本書の中で、著者はモチベーションを3つの段階に分けます。

  1. お腹すいた、のど渇いた、あるいは性的な、生得のモチベーション。
  2. いわゆる飴と鞭。努力と報酬、不法と罰とを結びつけるモチベーション。報酬のために努力し、罰のために避けるモチベーション。
  3. 自律性、マスタリー、目的という内発的な動機付け。即ち、自己の行動を自己で規定させ、昨日よりも今日の熟達を目指して行動させ、そしてそれらは全て自己の賛同しうる目的に沿った物であると自覚させるモチベーション。

現実には2が取られていることが多いけど、クリエイティビティを発揮して働く人たちのモチベーションは3の方がいいと、割と科学的知見も増えてきたし実例もあるよ。
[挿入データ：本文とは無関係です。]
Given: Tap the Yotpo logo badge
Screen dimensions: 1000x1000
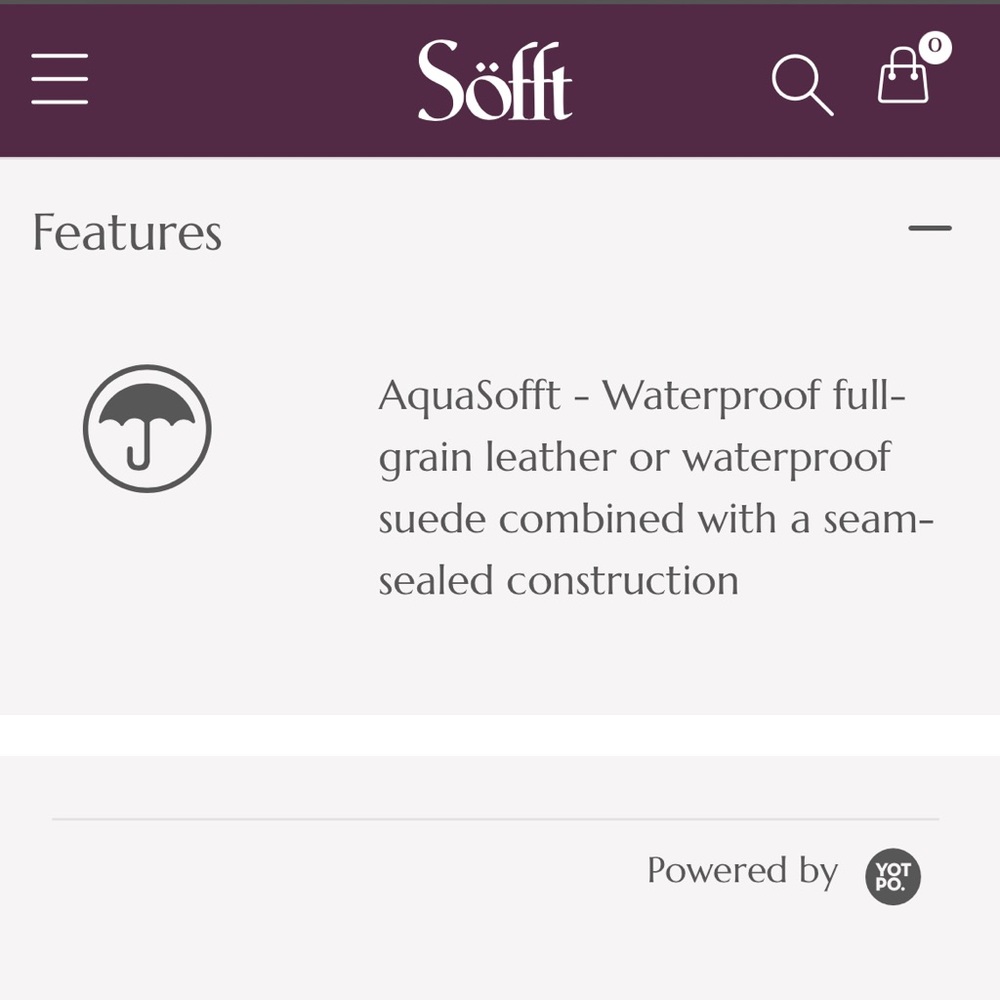Looking at the screenshot, I should (893, 876).
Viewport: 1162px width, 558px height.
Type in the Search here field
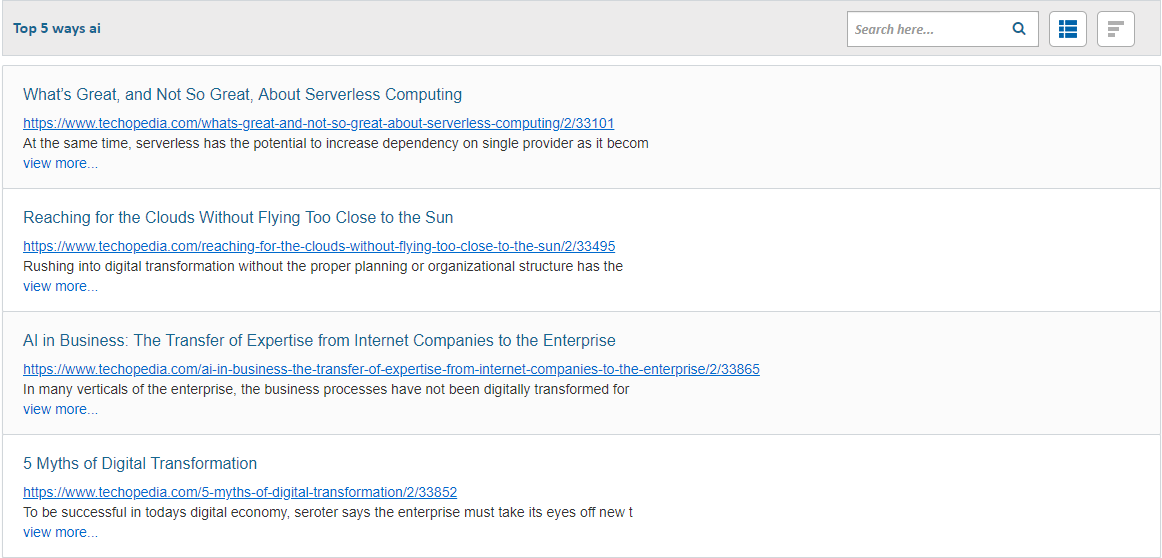click(925, 29)
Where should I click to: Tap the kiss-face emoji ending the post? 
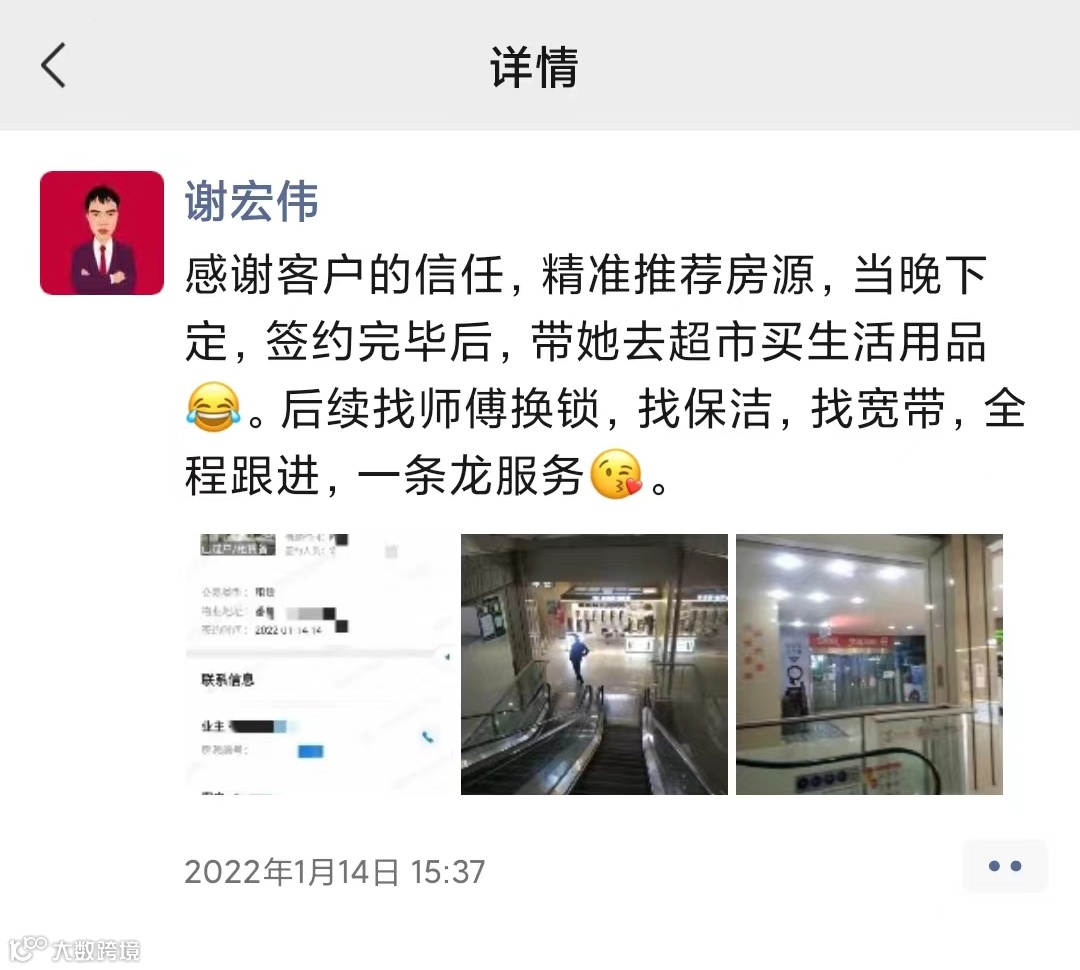click(616, 474)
と。そんな内容です。

マスタリーというのがやや聞き慣れない言葉なので補足します。日本語で無理矢理「習熟・熟達・熟練」なんて単語が当てられていますが、マスタリーは「フロー」から始まります。フローというのは取り組んでいる課題が本質的に自分の能力と整合している場合の最適経験のこと。砕いて言えば、難しすぎず易しすぎない業務を遂行できていること。熱中している状態とその経験と解釈しました。

マスタリーの境域を得るために必要なのは以下の3つ。

  1. 能力は固定的ではなく、無限に向上が可能だと理解すること。
  2. 苦痛が伴うと覚悟すること。努力、根性、意図的な訓練が必要であると銘記すること。
  3. マスタリーは漸近線である。完全にマスタリーを実現することは不可能だと認識すること。

与えられた仕事を「自分の物だ」と思い込める形に落とし込むとやる気がわいてきたり、難しすぎても易しすぎてもテンションが下がったりしていたので、割と納得感がありました。というお話です。